/ai-edge

ODH integration with AI at the Edge usecases

Primary LanguageGoApache License 2.0Apache-2.0

Open Data Hub / AI Edge

As the adoption of AI and ML continues to surge, there's an increasing demand to deploy these workloads in edge environments such as factories, farms, and remote locations where traditional computing infrastructure is limited, connectivity is unreliable or constrained, and reliability is paramount.

This repository contains tools and artifacts comprising a proof of concept to bring the power of Open Data Hub and OpenShift AI to such edge environments.

Warning

This is a proof of concept repository and is not intended for production use.
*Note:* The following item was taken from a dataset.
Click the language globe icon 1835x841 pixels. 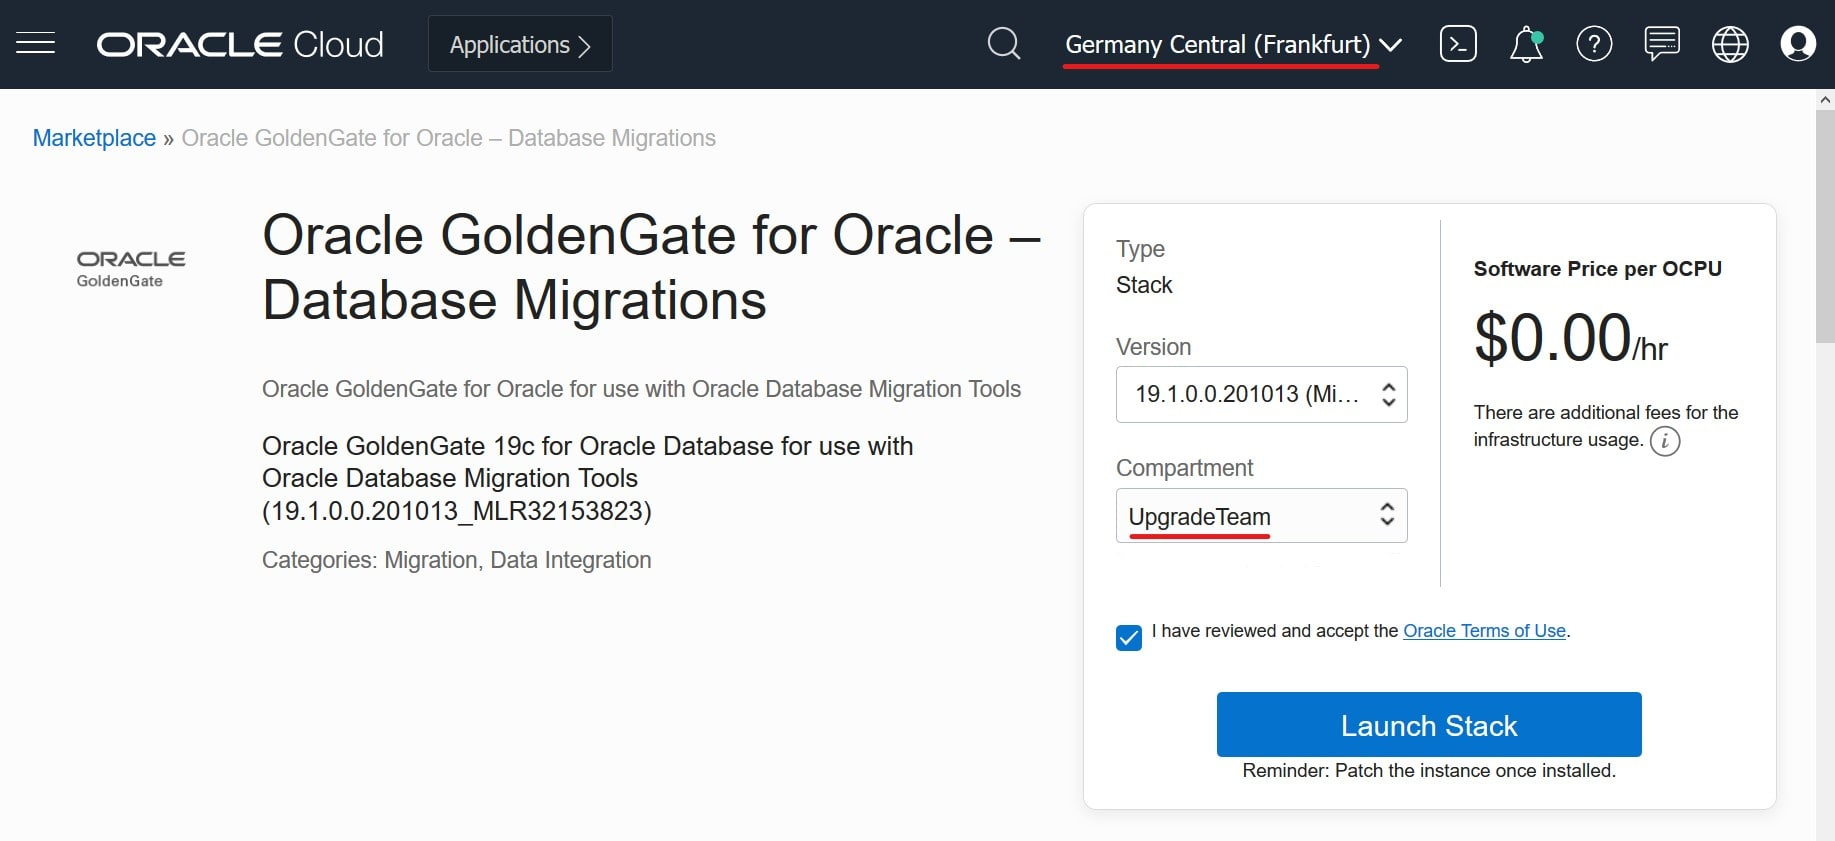point(1730,44)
The edge features are experimental and the repository is under active development.

Overview

The term edge is a highly overloaded term in the industry. For the purpose of this repository, the following diagram illustrates the concept of core and near edge environments.

Terminology

  • Core
    • The central OpenShift cluster that is used to manage the edge clusters.
    • Can be an on-premise or cloud-based cluster.
    • There are no resources or network constraints expected in the core cluster.
  • Near Edge
    • This is an edge environment to run and serve AI/ML inference workloads.
    • For the purpose of this repository, the near edge environment is represented by separate OpenShift cluster(s) managed from the core OpenShift cluster.
    • The near edge environment is expected to have moderate yet constrained compute resources and network.
    • Doesn't necessarily have any open ports for inbound connections.

Use Case

The main objective currently is to showcase that a user can:

  1. Package an inference service by integrating a trained model with all required dependencies into a container image, ensuring it's ready for utilization at the near edge location(s) in a streamlined manner.
  2. Centrally control and manage the set of target near edge environments from the core OpenShift cluster, and configure the initialization of a GitOps workflow on each of those targets.
  3. Utilize GitOps tooling at each near edge environment to reconcile the manifests specified in the GitOps repository (managed centrally), and deploy the inference service.
  4. Monitor and observe the deployed AI/ML inference workloads in the near edge environments from the core OpenShift cluster.

Note

Developing and training a model is currently out of scope of this repository as this repository already contains example models in the pipelines/models/ directory. You can read more about developing and training a model in the Developing and training a model section.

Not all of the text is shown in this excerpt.